痛風間欠期は、痛風発作が繰り返される時期になります。通常の痛風発作は1週間程度でおさまりますが、放置しておくと発作が一定期間ごとに起こるようになります。

この時期になると、尿酸値を下げるような治療が必要になります。そうした治療を行わずにいると、どんどん発作の間隔が短くなります。さらに、痛風間欠期には、関節に起こる痛風発作だけではなく、尿路結石や腎障害などが起こりやすくなります

このように、無症候性高尿酸血症期を過ぎると、さまざまな治療が必要になるだけでなく、合併症が発症しやすくなります。

・慢性痛風期

痛風発作を繰り返しているにも関わらず、治療を受けずに放置しておくと、症状が慢性化して常に痛みがあるようになります。
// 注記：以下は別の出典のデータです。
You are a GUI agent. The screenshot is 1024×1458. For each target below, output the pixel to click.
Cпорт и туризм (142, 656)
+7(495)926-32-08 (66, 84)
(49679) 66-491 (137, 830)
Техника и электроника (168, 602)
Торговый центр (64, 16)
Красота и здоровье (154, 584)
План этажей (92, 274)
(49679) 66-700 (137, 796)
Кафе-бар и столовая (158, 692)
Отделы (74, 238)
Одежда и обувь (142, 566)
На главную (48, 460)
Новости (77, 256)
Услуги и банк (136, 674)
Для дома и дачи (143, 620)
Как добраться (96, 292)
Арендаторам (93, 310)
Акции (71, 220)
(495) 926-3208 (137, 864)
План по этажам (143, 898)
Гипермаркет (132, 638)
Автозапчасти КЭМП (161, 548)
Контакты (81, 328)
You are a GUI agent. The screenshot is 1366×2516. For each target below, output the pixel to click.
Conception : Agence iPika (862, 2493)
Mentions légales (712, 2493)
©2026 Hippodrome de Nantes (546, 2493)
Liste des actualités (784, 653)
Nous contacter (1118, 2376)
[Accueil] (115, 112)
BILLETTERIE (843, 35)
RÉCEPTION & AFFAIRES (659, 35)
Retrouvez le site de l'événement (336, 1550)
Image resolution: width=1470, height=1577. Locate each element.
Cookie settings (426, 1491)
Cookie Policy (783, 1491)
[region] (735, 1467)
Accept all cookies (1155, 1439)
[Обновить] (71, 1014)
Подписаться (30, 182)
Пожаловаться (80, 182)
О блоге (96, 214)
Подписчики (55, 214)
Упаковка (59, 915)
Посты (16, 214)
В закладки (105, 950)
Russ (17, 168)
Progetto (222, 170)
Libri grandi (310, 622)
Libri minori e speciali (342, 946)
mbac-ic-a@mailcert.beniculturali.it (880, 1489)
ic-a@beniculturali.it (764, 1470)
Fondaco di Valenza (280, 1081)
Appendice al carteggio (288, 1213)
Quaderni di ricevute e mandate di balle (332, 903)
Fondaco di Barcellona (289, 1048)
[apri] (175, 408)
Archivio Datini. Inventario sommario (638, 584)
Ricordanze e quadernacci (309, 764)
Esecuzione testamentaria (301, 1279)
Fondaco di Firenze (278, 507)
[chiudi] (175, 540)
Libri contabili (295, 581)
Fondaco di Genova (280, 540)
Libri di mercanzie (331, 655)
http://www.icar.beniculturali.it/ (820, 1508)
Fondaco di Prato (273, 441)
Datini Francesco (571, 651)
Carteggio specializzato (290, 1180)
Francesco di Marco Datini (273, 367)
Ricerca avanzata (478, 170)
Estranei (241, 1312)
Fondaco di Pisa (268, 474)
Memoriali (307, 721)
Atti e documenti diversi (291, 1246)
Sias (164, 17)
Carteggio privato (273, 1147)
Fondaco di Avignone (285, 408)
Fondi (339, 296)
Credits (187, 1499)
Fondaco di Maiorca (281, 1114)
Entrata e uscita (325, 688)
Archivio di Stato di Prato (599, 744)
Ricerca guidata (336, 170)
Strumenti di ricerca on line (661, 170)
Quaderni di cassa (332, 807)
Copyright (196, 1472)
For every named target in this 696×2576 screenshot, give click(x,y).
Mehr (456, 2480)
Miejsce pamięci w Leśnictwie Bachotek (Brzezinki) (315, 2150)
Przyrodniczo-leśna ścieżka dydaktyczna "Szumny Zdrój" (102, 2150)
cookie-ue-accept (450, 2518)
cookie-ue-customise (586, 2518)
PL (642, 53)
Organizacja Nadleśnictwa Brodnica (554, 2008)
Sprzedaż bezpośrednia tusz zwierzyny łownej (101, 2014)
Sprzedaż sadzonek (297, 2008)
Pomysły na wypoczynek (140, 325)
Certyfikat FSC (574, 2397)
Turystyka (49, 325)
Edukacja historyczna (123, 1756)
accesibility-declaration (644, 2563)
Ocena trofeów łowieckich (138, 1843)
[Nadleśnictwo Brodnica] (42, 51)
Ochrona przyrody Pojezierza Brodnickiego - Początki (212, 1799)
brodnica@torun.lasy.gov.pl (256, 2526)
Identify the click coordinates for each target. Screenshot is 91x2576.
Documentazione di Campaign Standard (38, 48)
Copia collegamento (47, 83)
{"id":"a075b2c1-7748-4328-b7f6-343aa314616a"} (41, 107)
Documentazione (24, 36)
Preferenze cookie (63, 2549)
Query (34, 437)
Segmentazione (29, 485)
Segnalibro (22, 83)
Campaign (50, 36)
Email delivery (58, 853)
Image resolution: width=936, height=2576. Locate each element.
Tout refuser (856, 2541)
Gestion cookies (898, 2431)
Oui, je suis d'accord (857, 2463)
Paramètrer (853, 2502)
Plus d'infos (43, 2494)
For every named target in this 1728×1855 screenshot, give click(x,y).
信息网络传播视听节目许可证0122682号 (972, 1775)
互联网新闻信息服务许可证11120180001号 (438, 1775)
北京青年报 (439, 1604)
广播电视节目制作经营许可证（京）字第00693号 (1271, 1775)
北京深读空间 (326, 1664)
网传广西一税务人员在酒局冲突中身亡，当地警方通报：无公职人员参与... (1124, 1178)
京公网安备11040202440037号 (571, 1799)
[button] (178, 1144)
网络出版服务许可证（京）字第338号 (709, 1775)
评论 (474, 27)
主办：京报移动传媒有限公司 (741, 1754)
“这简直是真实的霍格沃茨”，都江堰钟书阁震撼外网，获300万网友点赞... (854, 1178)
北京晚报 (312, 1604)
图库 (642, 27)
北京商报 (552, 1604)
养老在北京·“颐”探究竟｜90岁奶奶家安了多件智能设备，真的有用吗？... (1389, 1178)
そして、「痛風結節」と呼ばれる特徴的なコブができます。また慢性痛風期になると、腎痛風や高血圧症、脂質異常症といったように、さまざまな合併症が進行している場合が多いです。

この時期では、尿酸値が非常に高く、正常の10倍近くまで上がっている人もいます。こうなると、治療にとても難渋することになるため注意が必要です。

今回述べたように、高尿酸血症は、病態の時期によって「無症候性高尿酸血症期」「痛風間欠期」「慢性痛風期」の3つに分類されます。そして、痛風間欠期や慢性痛風期になると、非常に症状が複雑で治りにくくなります。

そうしたことを避けるためにも、無症候性高尿酸血症期に異常を発見して、早期に対策を行うことが大切です。